In the amazingly vast and stunningly beautiful Bahia Magdalena in Baja California Sur we have been carrying out an ambitious plan to preserve mangroves through the application of federal conservation concessions. Here’s a description of the program from MFR:

Mangroves are botanical amphibians that form forests, which are among the most productive and biologically complex ecosystems on Earth. They are the tropical rainforests of the ocean. The plants’ interlocking roots stop riverborne sediments from coursing out to sea – making them natural land builders.  Their trunks and branches serve as a palisade that diminishes the erosive power of waves. Following the 2004 Indian Ocean tsunami, research demonstrated that where mangrove forests were intact, they served as natural breakwaters, dissipating the energy of the waves, mitigating damage, and saving lives. Mangroves are threatened by development, oil spills, chemical pollution, sediment overload, climate change, and disruption of their sensitive water and salinity balance. Music for Relief has partnered with WiLDCOAST to conserve 61 miles of mangroves in Magdalena Bay, Baja California Sur, Mexico. The program will help restore wildlife habitats, protect coastal areas, and keep our ocean pristine.

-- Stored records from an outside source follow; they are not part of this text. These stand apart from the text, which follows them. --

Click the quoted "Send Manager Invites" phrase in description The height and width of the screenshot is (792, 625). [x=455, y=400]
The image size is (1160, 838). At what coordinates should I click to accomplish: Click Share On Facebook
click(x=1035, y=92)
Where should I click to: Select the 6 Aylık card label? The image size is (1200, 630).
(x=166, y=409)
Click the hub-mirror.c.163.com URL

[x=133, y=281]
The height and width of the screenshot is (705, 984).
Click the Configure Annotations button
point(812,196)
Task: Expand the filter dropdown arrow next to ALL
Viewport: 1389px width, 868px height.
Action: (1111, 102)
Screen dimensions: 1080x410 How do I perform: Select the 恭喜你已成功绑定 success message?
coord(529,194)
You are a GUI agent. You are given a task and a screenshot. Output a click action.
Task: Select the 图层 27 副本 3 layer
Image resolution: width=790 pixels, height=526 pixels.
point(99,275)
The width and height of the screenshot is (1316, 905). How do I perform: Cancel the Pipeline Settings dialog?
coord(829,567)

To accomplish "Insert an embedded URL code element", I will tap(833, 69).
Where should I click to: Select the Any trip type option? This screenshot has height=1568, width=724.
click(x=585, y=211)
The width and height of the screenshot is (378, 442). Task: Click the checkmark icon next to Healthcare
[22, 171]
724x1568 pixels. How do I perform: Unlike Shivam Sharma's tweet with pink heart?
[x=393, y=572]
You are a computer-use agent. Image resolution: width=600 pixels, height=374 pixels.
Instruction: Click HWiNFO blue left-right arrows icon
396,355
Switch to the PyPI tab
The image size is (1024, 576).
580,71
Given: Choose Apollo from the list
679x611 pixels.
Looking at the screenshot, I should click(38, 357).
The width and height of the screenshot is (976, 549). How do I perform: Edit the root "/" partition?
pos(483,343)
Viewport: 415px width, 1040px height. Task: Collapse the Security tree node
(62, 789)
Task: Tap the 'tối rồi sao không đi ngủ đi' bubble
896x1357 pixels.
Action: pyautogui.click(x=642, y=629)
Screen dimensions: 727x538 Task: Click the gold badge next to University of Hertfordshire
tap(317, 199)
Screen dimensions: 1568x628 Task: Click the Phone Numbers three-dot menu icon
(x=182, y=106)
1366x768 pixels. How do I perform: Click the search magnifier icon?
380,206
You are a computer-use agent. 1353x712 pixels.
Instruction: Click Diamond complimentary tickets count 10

Bahia Magdalena, Baja California Peninsula, Mexico, June

Bottle nose dolphins, Bahia Magdalena. Photo: Claudio Contreras-Koob

This past April we launched this new partnership at the Mobli Beach House in Venice Beach. Linkin Park guitarist Brad Delson attended along with MFR Director Whitney Showler and their incredibly creative and passionate team members.

Brad Delson of Linkin Park, Whitney Showler of MRF and Serge Dedina of WILDCOAST at the MFR Mangrove /Ocean Campaign Launch in Venice Beach.

Brad Delson of Linkin Park, Whitney Showler of MRF and Serge Dedina of WILDCOAST at the MFR Mangrove /Ocean Campaign Launch in Venice Beach.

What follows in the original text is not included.